**Problem to solve:**
When you reach the line containing "334x608 pixels." in the records below, set it down exactly, together with every later line through the end, but not the pictures.

**Listed records:**

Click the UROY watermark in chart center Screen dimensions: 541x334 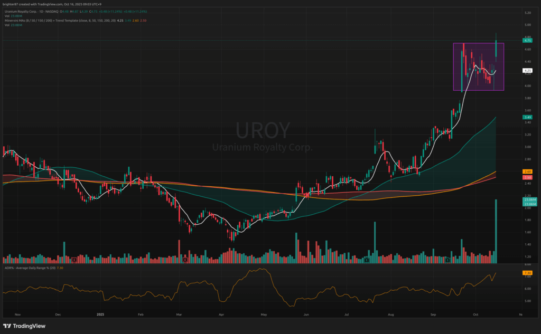[263, 130]
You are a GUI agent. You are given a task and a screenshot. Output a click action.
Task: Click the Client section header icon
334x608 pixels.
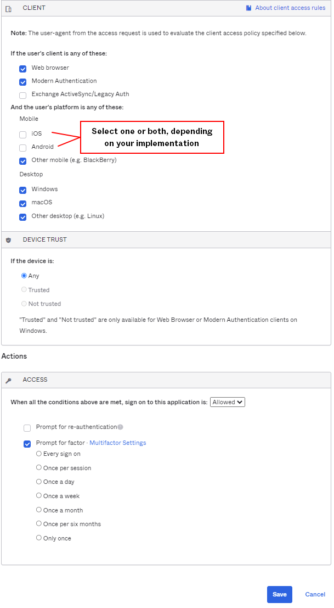click(8, 9)
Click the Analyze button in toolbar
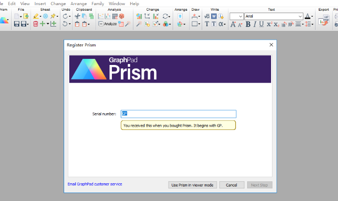Viewport: 338px width, 201px height. coord(108,24)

**Response box:**
334x608 pixels.
click(8, 9)
Click the Analyze button in toolbar
Viewport: 338px width, 201px height. coord(108,24)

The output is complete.